Uniflite 32 (sportfishing boat)
Look for an update on hull restorers like Poli-Glo in next month’s issue. We’ll be conducting longterm tests of hull-restorers and waxes this year, so we encourage readers to send in suggestions while we round up the usual suspects.
Waxes to Test
In regard to your hull wax test, I think two that should be included are Klasse All In One and Zaino All In One. Both are considered the pinnacle of auto care in shine and durability, and they can be used on fiberglass, too. I would love to see you guys test these against the current products you are testing.
I enjoyed the article on one-step waxes (February 2007). In your opinion, is there a benefit to staying in a product "family," or can you cherry-pick the best washes, polishes, waxes, from different manufacturers? Also, a very good cleaner-wax you might consider for review is Gel-Gloss (a non-marine product), recommended to me by a professional detailer.
While several manufacturers try to suck you into their product line with suggestions that you first clean the hull with their cleaner, etc., we’ve found in our testing that there is generally no great benefit to sticking with one product family. One brand of nonskid cleaner might do well, but the same company’s black streak remover might not perform as well. This was the case with 3M’s nonskid (rated Excellent in Feb. 15, 2005) and 3M’s black streak remover (rated Poor in May 2006).

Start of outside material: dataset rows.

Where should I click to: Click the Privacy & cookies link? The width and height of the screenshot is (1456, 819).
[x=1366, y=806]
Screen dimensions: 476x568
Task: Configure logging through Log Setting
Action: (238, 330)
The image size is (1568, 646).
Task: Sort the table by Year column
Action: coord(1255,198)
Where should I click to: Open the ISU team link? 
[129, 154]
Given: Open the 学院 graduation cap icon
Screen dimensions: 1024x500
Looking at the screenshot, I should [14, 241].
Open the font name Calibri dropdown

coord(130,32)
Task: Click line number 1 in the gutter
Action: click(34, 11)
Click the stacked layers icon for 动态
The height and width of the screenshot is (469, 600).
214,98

Practical Sailorhas tested just about every type of cleaning/waxing product in the past three years. Here’s a list of top performers: Boat wax—Collinite (Nov. 15, 2004); nonskid cleaner—3M, West Marine, Meguiar’s (Feb. 15, 2005); barnacle remover—Star brite (May 1 2004); waterline stain remover—Aurora (July 1, 2004); One-step wax—Collinite 870 (March 2007); black streak remover—Nautical Ease (May 2006); metal polish—Miracle Cloth (March 2007).
Tempted by Wi-Fi
I saw that you are looking for letters from readers using Wi-Fi on boats. We are located in Marsh Harbor, Abaco, Bahamas, and will be moving south soon. Our boat, Callisto, is a 1986 Ebbtide 33 (steel English cutter) designed by Alan Pape. Because we are a steel boat, it became obvious that if we wanted to use our computer at our nav station instead of outside in the cockpit, an external antenna would be necessary. It was also our experience that although we were able to see many wireless "hot spots," we were only able to log on to the ones nearby. I attributed this to the low 20 mW transmit power of the internal Wi-Fi card installed in our Dell Latitude 505 laptop computer.
We purchased a 2.4 GHz, 8.5 dB Omnidirectional Wireless LAN Marine AntennaHyperGain HG2409UM and coupled it with a H-PC325-G-1 Professional 802.11b PC-Card. The combination of the externally mounted 8-dB antenna and the increased 200-mW transmit power of the PC card have worked well for us in most locations from New England to the Bahamas. It also allows us, in many cases, to use Skype from the comfort of our own boat and eliminates the need to go ashore to an Internet cafe. With the exception of the physical mounting of the antenna, everything was plug-n-play. The only difficulty with the above combination is the delicate MMCX antenna connectors on the PC card. The pigtails do not stand up to any rough treatment, and we’ve ordered a spare pigtail.
Bob and Bobbie Allen
Callisto, Ebbtide 33
Marsh Harbor, Abaco, Bahamas
We found your antenna for $123 atwww.netgate.com. That’s a whole lot less than some of the sophisticated devices we saw at the Miami Boat Show in February. We are moving ahead full steam on a test of various "marine-grade" Wi-Fi antennas like the one you describe. From our perspective, the downside of this technology is the increasing number of e-mails we will be getting from exotic locales like Marsh Harbor, sure to inspire bouts of nostalgia for the cruising life.
Another Wi-Fi Tempter
Regarding your search for better Wi-Fi connections: The key to wireless onboard computing is transmit power and antenna gain. The SMC 2532W-B 802.11b PCMCIA card has four times the normal power level. You can combine that with antennas of increasing gain to increase range. The SMC ANT-OM5 gives a 5-dB gain with an integrated antenna. This works in most marinas. SMC also makes directional antennas with gain up to 14 dB (SMC ANT-DI145), which can be used with a base and the appropriate cable. The high-gain antenna that I use is an Echo Backfire 14-dB antenna with a 2-foot MMCX/N male RG-174 cable. This, combined with the 2532W card, has allowed me to get connected to the access point at the Warderick Wells ranger office in the Bahamas from a distant anchorage.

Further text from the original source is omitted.